2. The government' reliance on United States v. Alexander, 761 F.2d 1294 (9th Cir. 1985), is misplaced. Alexander involved a rural property and a temporary structure that could be easily used to hide contraband. The defendant who challenged the search of the trailer owned the entire property and had control over the entire property. See id. at 1301. The Ninth Circuit noted that it was obligated to uphold the warrant "if probable cause existed to search each building, or if all the buildings on the ranch were under common control." See id. By contrast, Mr. XXX lives in a developed area, in a permanent building constructed of wood, and has exclusive control over the area on which he lived. The magistrate was not advised regarding the existence of the XXX house, and the officers' determination in the field regarding probable cause is insufficient to support the warrantless search of a private residence. While the Alexander court noted that a search of separate dwellings may be justified "if the entire property is suspect," see id., the defendant has found no cases addressing this scenario beyond United States v. Cannon, 2000 WL 780171 (E.D. Cal. June 20, 2000), in which the search was held to exceed the terms of the warrant.
3. In his affidavit, Agent Pickette states that six plants were left growing in the back yard. However, the investigation report does not indicate whether the six plants were actually in the yard or were instead in the shed next to the house. Nonetheless, the existence of plants in the backyard, if true, would have been tainted knowledge obtained through the state search and could not have been relied upon.
4. For the same reasons, Mr. XXX' statements on August 17 must also be suppressed. At the time that he made those statements, Mr. XXX' house had just been searched for the second time and he had still not been advised regarding the unlawful nature of the initial search. Nor was he advised regarding the officers' deceptive conduct in their application for the federal warrant. Accordingly, the attenuation exception is inapplicable.
5. The government presumably relies upon the "plain view" exception to support the admissibility of this observation. However, Agent Pickette failed to explain where Agent Edwards saw the plants.

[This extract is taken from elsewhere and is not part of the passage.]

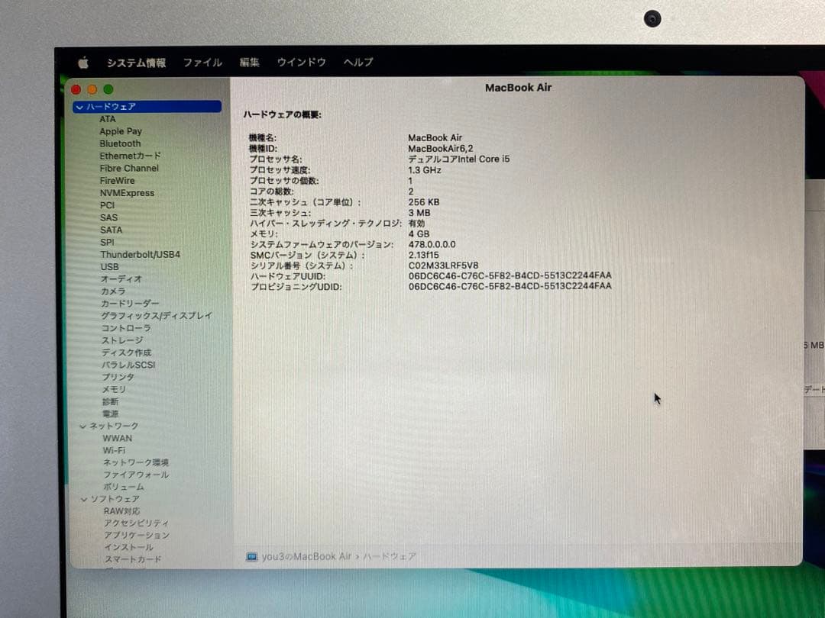Screen dimensions: 825x618
Task: Open the カメラ hardware entry
Action: point(112,291)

If the plants were growing inside the shed attached to the house or in some other private area, then Agent Edwards relied upon Mr. XXX' consent in order to see them -- consent which was tainted by the primary illegality of the initial search. The plain view exception would thus be inapplicable.
6. As a factual contention provided by AUSA Hua, this description of the conversation must be supported by an affidavit. See Civil Local Rule 7-5(b); Criminal Local Rule 47-2(b). Mr. XXX therefore requests an evidentiary hearing or appropriate declaration under oath regarding the full text of this conversation.
7. In fact, Agent Pickette's affidavit does not even appear to include Mr. XXX's statement, instead simply noting obtusely, "XXX claimed that he lived in this smaller residence in the back of the property behind the garage." See id. at 4. The agent's failure to provide Mr. XXX's statement thus left Magistrate Zimmerman with the unfortunate task of hunting through the attachments, searching for a statement by Mr. XXX that would not be found.
Under the agents' representation of the living arrangements, the magistrate could have concluded that Mr. XXX' house was not a true separate residence but instead perhaps a temporary structure, detached bedroom, or second residence controlled by Mr. XXX in which Mr. XXX merely claimed to live. This is patently incorrect, and the agents were obligated to advise the magistrate fully regarding the physical layout and the character of the two residential structures so that he could determine the validity of the initial search.